The factors taken into account by the Court notably included:

  • The number of counterfeit domain names: the Court considered that the number of counterfeit domain names held by each defendant was an indicator of bad faith and fixed thresholds from $5,000 to $25,000 according to the number of domain names registered by each of the accused.
  • The way in which the word “Facebook” had been spelled: damages were doubled for defendants who had registered a domain name with the aim of deceiving consumers into thinking that they were accessing the official Facebook site, leading them moreover into divulging personal details.The Court awarded a further $5,000 in damages against cybersquatters who had left the spelling of the word Facebook unchanged. In addition, the fact of using the Facebook trademark correctly spelled alongside other words also spelled correctly was deemed to be even more misleading and was penalized by an increased fine of $10,000 per domain name. 
  • The track-record of the counterfeiter: the amount of damages was also doubled for cybersquatters or typosquatters guilty of previous similar offences.

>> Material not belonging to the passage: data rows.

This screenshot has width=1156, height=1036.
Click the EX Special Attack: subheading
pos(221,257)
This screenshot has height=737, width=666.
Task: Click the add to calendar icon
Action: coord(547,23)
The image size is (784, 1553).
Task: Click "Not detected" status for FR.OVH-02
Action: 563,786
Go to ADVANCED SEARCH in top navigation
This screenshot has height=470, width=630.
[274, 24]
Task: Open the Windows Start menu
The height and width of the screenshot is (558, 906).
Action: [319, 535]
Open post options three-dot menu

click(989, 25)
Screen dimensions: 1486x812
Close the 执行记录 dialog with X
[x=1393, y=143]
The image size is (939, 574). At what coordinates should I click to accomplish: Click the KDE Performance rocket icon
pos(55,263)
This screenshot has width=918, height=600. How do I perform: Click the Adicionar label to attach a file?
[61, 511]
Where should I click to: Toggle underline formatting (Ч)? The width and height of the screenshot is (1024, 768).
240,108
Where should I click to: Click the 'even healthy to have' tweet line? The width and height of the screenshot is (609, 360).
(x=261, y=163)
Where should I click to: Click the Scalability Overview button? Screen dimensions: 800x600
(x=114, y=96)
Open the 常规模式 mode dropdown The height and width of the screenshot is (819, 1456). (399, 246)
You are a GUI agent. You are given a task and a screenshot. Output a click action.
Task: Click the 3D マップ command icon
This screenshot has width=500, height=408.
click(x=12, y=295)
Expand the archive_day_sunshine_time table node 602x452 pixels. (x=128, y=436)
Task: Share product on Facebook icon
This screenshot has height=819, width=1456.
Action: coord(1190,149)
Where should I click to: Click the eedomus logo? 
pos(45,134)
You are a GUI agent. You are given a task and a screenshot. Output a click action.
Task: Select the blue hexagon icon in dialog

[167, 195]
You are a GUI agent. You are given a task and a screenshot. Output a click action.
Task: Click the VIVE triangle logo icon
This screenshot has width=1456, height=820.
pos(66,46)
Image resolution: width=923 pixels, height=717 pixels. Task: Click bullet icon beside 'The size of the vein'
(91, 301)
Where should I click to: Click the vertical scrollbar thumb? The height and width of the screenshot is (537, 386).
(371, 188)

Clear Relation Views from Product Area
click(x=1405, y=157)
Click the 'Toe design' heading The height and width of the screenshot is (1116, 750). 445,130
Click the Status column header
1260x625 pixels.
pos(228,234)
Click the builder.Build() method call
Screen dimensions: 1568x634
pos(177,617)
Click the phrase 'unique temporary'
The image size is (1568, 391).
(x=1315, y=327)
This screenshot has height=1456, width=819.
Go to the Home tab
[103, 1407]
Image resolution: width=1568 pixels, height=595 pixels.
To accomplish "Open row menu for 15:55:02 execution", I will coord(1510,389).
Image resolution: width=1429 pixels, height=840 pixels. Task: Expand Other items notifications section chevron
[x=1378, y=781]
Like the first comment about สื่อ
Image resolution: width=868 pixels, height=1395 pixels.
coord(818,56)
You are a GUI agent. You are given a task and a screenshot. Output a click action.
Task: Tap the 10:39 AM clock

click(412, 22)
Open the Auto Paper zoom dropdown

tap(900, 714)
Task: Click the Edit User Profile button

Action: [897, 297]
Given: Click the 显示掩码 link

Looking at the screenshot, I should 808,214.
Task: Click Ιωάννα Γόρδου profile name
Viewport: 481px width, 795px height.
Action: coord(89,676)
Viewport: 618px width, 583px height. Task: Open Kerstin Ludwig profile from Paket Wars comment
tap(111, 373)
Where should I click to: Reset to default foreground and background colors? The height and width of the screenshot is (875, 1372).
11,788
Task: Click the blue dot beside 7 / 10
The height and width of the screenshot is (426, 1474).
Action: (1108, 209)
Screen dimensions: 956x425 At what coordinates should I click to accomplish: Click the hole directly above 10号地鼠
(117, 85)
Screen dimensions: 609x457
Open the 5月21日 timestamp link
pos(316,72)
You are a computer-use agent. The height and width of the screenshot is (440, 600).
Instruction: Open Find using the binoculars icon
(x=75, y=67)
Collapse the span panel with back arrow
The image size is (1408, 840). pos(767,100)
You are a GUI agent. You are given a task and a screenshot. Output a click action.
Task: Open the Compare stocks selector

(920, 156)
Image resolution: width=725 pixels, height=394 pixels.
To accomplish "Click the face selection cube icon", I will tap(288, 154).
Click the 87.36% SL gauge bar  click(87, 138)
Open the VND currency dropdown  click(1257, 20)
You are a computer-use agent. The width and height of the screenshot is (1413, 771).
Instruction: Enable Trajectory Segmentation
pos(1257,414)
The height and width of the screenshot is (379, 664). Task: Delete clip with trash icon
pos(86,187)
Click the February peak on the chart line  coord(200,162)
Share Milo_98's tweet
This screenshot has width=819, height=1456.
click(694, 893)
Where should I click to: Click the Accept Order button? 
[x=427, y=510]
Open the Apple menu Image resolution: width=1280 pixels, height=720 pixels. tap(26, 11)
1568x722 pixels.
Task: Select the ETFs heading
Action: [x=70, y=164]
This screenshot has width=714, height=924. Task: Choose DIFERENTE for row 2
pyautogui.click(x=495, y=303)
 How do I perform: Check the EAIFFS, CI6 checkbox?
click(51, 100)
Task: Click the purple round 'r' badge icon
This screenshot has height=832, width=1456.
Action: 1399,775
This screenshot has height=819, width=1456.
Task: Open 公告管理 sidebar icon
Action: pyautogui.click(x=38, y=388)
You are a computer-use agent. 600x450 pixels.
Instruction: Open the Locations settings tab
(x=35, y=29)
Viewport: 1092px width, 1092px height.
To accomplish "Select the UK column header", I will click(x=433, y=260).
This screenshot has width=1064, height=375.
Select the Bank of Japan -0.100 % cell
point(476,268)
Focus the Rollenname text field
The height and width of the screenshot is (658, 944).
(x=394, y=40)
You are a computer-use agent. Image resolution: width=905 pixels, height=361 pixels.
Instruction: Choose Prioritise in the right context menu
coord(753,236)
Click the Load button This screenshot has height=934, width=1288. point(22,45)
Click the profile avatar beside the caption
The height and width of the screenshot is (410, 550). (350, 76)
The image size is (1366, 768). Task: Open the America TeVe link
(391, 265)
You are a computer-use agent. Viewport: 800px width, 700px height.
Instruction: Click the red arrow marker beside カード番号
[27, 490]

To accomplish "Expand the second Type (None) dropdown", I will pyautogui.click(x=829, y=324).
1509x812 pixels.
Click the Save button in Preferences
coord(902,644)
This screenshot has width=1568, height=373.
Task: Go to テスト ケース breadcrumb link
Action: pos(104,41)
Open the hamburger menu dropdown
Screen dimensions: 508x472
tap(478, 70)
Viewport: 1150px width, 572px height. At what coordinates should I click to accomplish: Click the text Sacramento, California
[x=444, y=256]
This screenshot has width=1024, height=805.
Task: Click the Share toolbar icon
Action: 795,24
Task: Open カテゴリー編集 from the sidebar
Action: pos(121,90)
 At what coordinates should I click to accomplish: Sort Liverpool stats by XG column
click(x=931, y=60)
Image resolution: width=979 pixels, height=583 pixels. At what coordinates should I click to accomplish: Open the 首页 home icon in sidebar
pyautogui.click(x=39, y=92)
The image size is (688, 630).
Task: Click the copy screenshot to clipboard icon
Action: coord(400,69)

In this way, the Californian Federal Court applied in an appropriate manner the principles established by the ACPA, whilst sending a clear and dissuasive message to cybersquatters and typosquatters who attempt to misuse well-known internet trademarks.


Facebook is not the first company to act on the basis of the ACPA text. Other companies such as Microsoft(2) have already based their lawsuit on this text in the past in order to protect their on-line presence and their reputation. Rights holders protected in the United States can file a civil action based on the ACPA text irrespective of the defendant’s location. The judicial process is certainly a lot longer and more costly than a UDRP case, but the amount in damages awarded by American judges suggests that lawsuits based on the ACPA are likely to increase in future according to the specific aspects of each case. To be considered on an individual basis.


(1) California’s Northern District Federal Court, April 30 2013.

(2) Washington District Federal Court, Microsoft Corp. v Shah, July 20 2011.